Though emotions can run high when discussing family finances, taking the right approach can help minimize potential conflict and get everyone on the same page. Here are three strategies to have a productive family financial planning conversation.
One way to help your family manage their emotions is to call and inform them of what you would like to discuss beforehand so that no one is caught off guard.
“This gives them time to process, prepare questions and think about the potential implications,” Thiegs says. “It allows people to have some emotions ahead of time, so they can hear the full message rather than having those emotions in the moment.”
Thiegs recommends providing a timeframe for the conversation, so relatives can schedule for it and so that it doesn’t bleed into other activities. Start the conversation with things that are less heavy and then, once lines of communication are open, other topics can surface organically. Oftentimes, this initial conversation can be a jumping-off point for a more detailed discussion later. By starting with a list of “what if’s,” you may lead the conversation into deeper topics.
Thiegs says it’s typical for families to hire an outside consultant, such as a financial professional, to help guide these conversations. “A neutral third party can facilitate and make sure all family members come out feeling positive and grateful for the opportunity to discuss their concerns, hopes and desires with ease,” he adds.
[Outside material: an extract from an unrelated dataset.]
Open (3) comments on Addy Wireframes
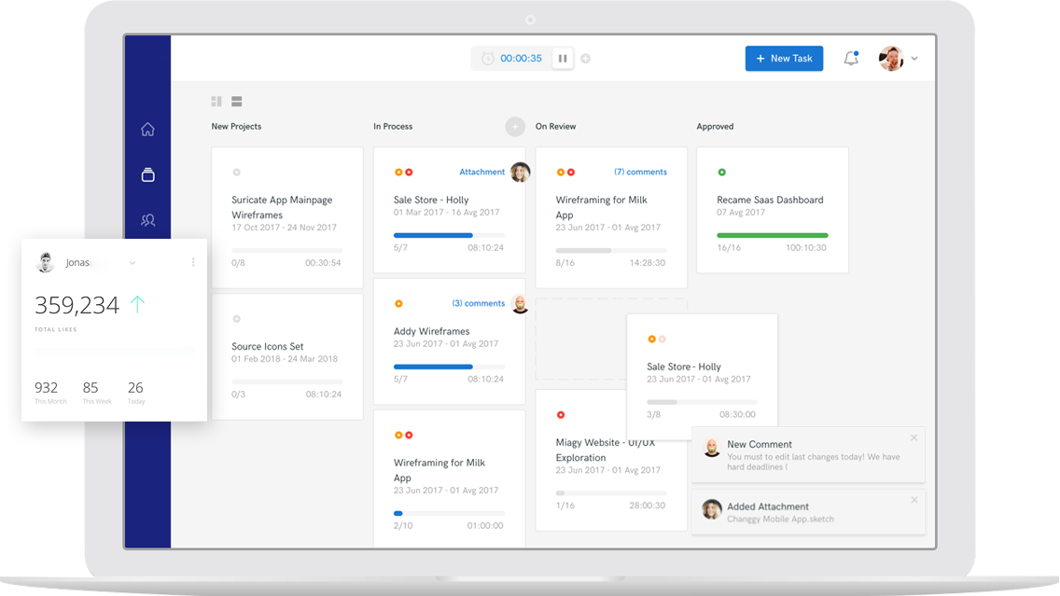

It’s helpful to identify your intentions for the family’s wealth during these conversations. Thiegs notes the importance of starting financial discussions with a value proposition.
“These discussions aren’t just about leaving assets behind, but really about what kind of legacy you want to create that can embody the values and goals your family has,” he says.
If, for example, your family is having end-of-life conversations and planning the legacy of a relative or the entire family, perhaps you’ll want to focus on stewardship and philanthropy and how your money may make a difference for others in the future. Or maybe your family places a high value on education and wants to make sure everyone is aligned on how wealth will support not just family members’ education, but educational institutions as well.
Again, a financial professional can help incorporate these values into discussions. “When requested, we often start out by having a discussion with the whole family, and then break off into individual conversations,” Thiegs says. “This offers family members more personalized attention and privacy and can help everyone navigate getting the right financial plans in place for themselves that align with those larger values.”
Despite everyone’s best efforts, these conversations can sometimes get off track. Here are some tips for defusing conflict:
Thiegs says that a family member may ultimately decline an invitation to be included in a conversation about planning for the future. Assume everyone in the family will want to be present during these conversations, but if a relative can’t or won’t be there for whatever reason, just understand that they are opting out of being included.
But for those ready to talk, be thankful. Do your best to inform those who opt out about what was discussed and what decisions may have been made in their absence. “Always end with a sense of gratitude. Say, ‘Thank you for being willing to have this type of conversation,’” Thiegs says.